Powermatic's contractor saw at $1600 also has the vertical lift. At $2300 there are a huge number of saws from Jet and Grizzly.

Do any of the Steel City saws have a vertical lift?

My wife flinched at the SawStop $2300 price…but then said she wanted her husband to have all his fingers at the divorce.


----------



## DavidNJ (Dec 10, 2012)

jmaichel, I wouldn't miss the SawStop in 6 months if I had a comparably featured saw. I would miss it on the trip to the ER with my fingers in a plastic bag.


----------



## knotscott (Feb 27, 2009)

*knotscott, are all the other ones being considered swing arm designs? Is the SawStop really a good saw at its lofty price point?*

Not to my knowledge, but I don't know them all in detail off the top of my head….I'd guess that most have gone to a vertical lift mechanism…take a look at the exploded pictorial in the online manuals or online pics. IMO having a swing arm wouldn't be a valid reason to not consider buying a particular saw. The old Unisaws, PM66, original General 350. It's pretty well proven technology… it just makes adding a riving knife more of a challenge for the manufacturer, but several have figured it out. I know the current Grizzly G0690 has a swing arm.

Whether or not the Saw Stop is a "good" saw is a matter of opinion. The PCS and ICS are considered extremely good saws…almost universally (there's one in every crowd!), regardless of the safety feature, but it's rare to hear a complaint. The contractor saw is well built, but the basic version doesn't offer much value IMO aside from the safety feature. If it came with a better fence and solid wings, I'd say $1700 was a fair price for it, but as is with that humble fence and steel wings (safety feature aside), I don't think it offers anywhere near as good of a saw for the money as Grizzly, Steel City, Shop Fox, Jet, GI, and others….the underpinnings are very nice, but the topside features of the actual saw are weak IMO. Others will disagree…it's just my opinion.

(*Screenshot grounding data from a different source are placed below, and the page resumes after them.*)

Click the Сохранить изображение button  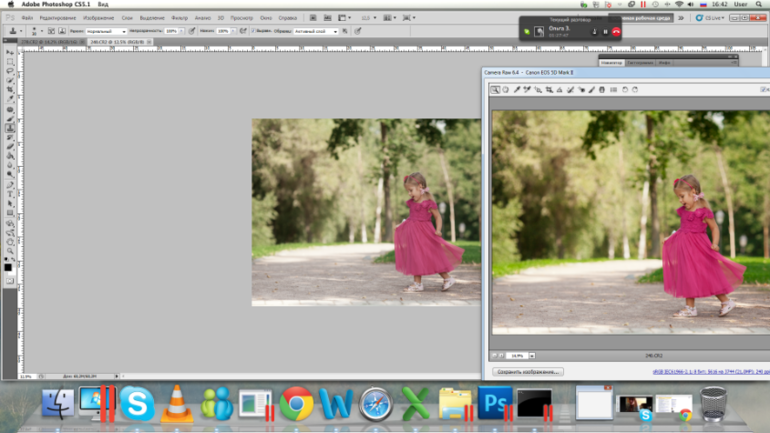526,371
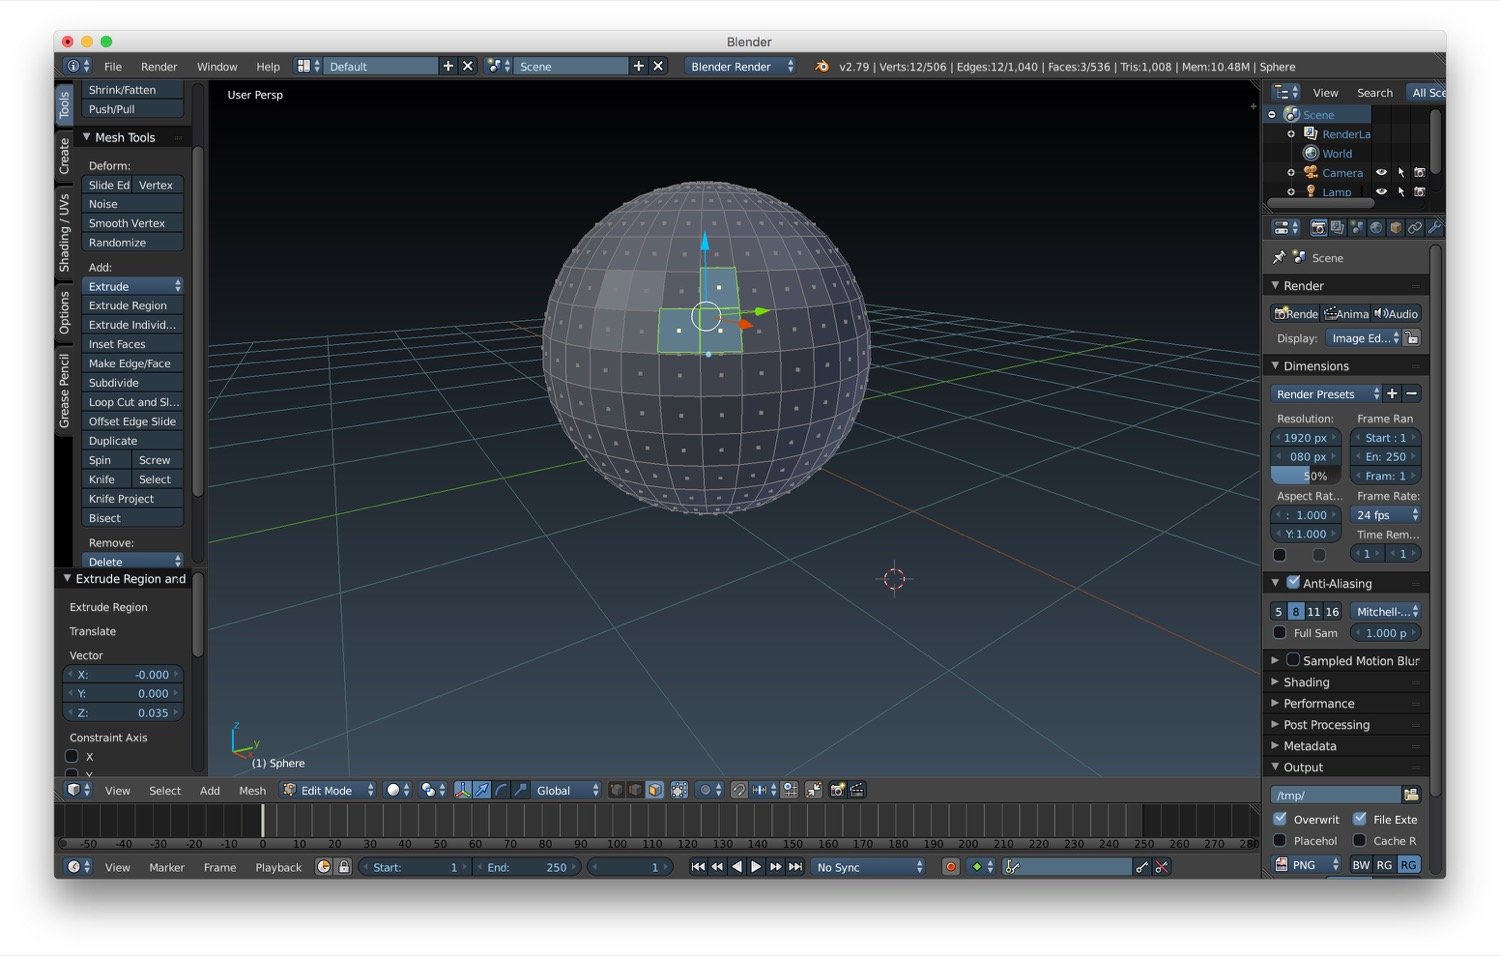Open the Modifiers wrench icon tab
The width and height of the screenshot is (1500, 956).
click(x=1433, y=228)
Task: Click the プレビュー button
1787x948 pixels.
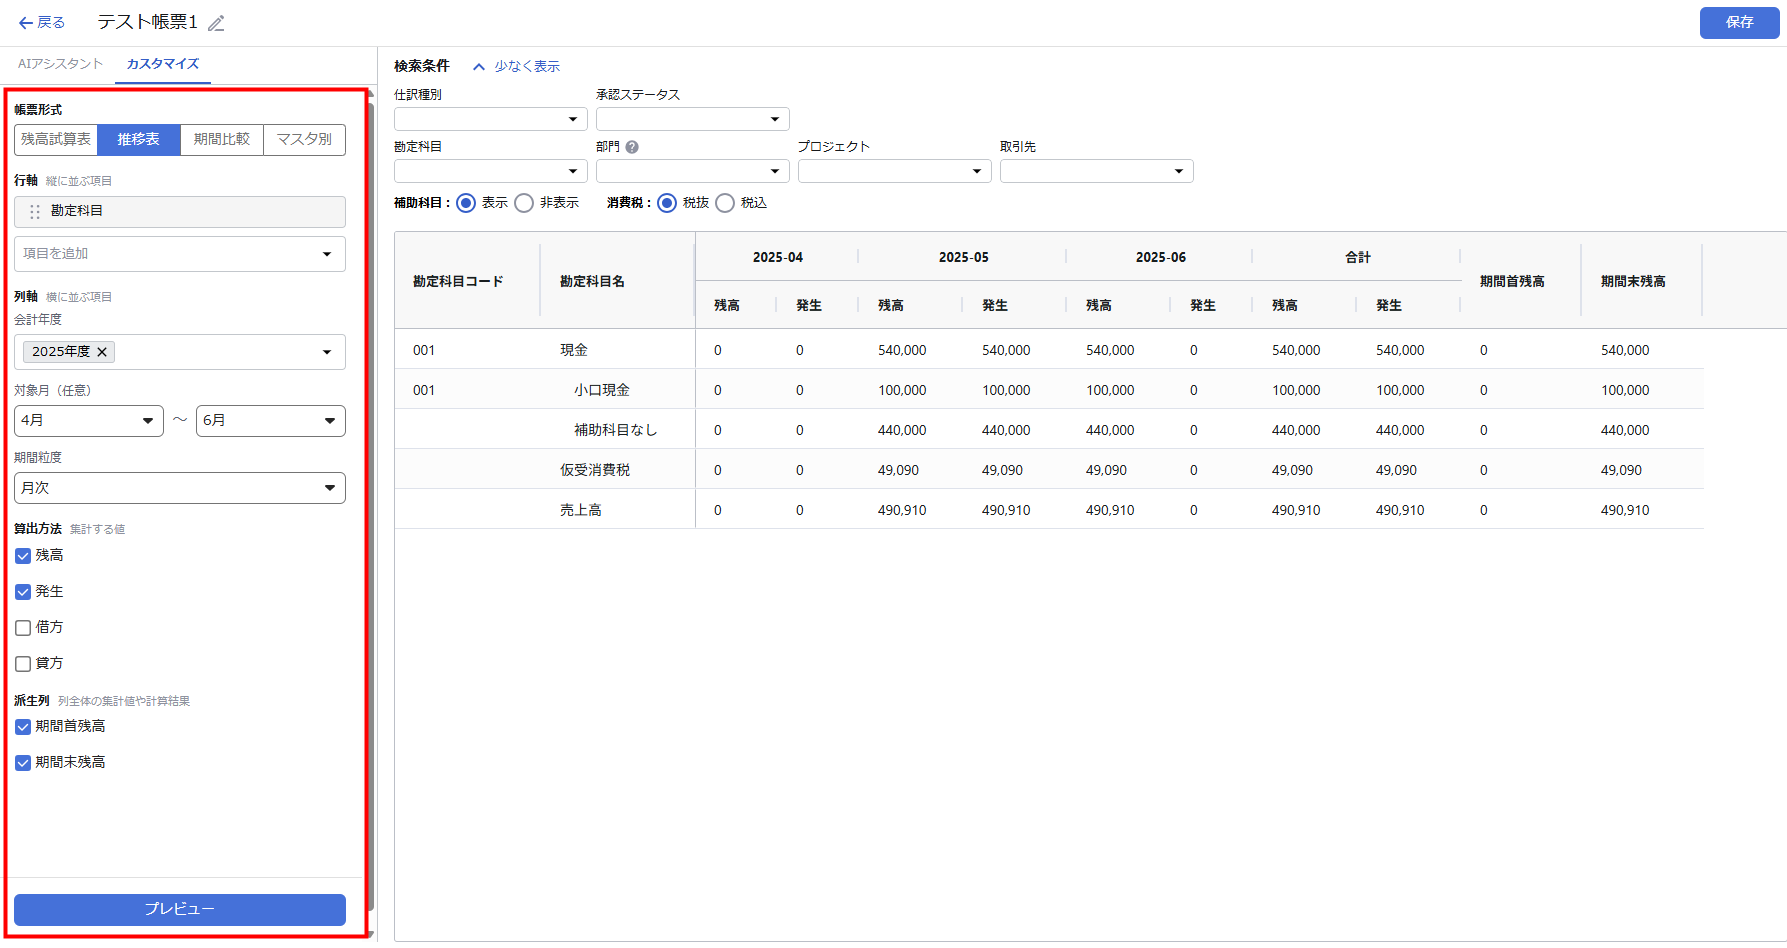Action: tap(180, 909)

With that said, it doesn't mean you shouldn't buy it or that it's not a viable purchase for you….it's a unique and personal decision that we each make based on our own circumstances.


----------



## DavidNJ (Dec 10, 2012)

From the manuals I got by analysis above: Powermate contractor, Grizzly 1023RL is the entry point for vertical lift.

If cast iron top is a requirement, which it seems to be from a hold down perspective, then The Grizzly G0715P ($825), G1023RL ($1294), and G1023RLW ($1400) would seem to be the leaders. The first is 2hp; the next 2 have 3hp, vertical lift, cabinet trunnions. The W has an 18" cast iron wing with router table.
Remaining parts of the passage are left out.